MoviePass Reaches 1 Million Tickets Sold and Turns First Profit
February 20, 2024
MoviePass says it has sold more than 1 million tickets since relaunching last spring, and has also announced the first profitable year in the company’s 13-year history. Co-founder and CEO Stacy Spikes, who purchased the company out of bankruptcy in 2021, is giving artificial intelligence much of the credit for the turnaround. The MoviePass Cinematic Marketplace is an aggregator for the theatrical industry that uses AI and machine learning to improve attendance engagement and ticket sales. Spikes says hitting the milestones “highlights the powerful impact” the technology enhancements have had “from the previous business model.”
MoviePass uses a proprietary algorithm to allocate credits to movies based on a variety of factors, including days of the week and volume of business at participating theaters. MoviePass members pay to subscribe, then purchase tickets using the credits that come with their selected membership level.
The system “helps drive exploration of titles looking to compete against movies with much larger budgets,” according to MoviePass, which says in an announcement “that on average, there is a 40 percent shift to theater location offering the same movie for fewer credits.” The internal research also found that “members increase midweek attendance by 50 percent and go to an average of 2.4 different theater locations while using their MoviePass subscription.”
A CNET reporter says his own interaction with MoviePass found the system offers the most savings for weekday showings, but was priced almost identically to other first-run theater chains when attending “a new movie on a Friday night.” The writer goes on to call the recent milestones “particularly notable” considering the company’s tumultuous past.

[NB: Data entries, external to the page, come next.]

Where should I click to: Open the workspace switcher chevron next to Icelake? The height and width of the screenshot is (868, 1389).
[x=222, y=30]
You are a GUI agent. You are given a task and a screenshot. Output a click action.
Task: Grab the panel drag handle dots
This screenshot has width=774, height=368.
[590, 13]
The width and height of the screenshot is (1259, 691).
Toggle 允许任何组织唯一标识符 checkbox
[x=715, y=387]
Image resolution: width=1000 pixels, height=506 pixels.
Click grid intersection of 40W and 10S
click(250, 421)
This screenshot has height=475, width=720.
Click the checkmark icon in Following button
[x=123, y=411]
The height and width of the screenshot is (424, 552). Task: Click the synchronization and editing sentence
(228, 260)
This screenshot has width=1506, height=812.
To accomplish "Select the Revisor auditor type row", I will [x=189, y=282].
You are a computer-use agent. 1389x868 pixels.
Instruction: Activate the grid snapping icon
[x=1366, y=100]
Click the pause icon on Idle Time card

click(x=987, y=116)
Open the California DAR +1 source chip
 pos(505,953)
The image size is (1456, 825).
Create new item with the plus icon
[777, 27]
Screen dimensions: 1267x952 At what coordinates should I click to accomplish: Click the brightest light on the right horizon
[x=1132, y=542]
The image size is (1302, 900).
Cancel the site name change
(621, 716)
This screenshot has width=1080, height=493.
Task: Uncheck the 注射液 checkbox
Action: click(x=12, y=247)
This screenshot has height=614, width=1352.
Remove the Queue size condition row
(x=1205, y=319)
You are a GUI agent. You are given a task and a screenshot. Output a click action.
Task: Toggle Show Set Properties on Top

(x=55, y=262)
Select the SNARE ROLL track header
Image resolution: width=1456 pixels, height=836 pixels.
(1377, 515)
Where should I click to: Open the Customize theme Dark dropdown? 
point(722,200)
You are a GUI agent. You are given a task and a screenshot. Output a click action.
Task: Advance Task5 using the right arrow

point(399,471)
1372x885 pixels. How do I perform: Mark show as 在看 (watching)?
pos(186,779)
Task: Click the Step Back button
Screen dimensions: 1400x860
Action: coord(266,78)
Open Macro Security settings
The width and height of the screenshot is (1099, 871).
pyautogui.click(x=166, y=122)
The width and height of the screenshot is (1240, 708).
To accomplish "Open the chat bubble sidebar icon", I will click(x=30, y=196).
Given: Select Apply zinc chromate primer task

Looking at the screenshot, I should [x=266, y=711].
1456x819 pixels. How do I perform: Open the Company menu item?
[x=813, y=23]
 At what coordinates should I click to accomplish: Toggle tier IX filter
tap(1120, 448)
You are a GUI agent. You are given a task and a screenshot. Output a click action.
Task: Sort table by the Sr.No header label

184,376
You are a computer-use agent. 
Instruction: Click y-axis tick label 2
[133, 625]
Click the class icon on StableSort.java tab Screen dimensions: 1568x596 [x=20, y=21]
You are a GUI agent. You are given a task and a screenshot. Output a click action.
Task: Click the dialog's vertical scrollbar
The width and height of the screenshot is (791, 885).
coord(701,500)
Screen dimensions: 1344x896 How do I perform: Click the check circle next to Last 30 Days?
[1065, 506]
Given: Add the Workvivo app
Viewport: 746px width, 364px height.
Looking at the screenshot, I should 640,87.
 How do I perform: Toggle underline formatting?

Business Insider writes that “the movie-ticket-subscription service had become the butt of jokes for a couple of years when it famously dropped its monthly price to an unsustainable $10 a month in 2017, which led to a predictable bankruptcy.” Inc. recounts the downfall, and says Spikes paid only $140,000 to purchase the company at a liquidaton auction.
Though Spikes hasn’t revealed the number of memberships MoviePass has sold since its relaunch, nor publicly shared revenue, Business Insider says it was able to confirm the CEO’s profitability claim by “viewing internal data.”
Spikes detailed a new MoviePass pricing structure last May.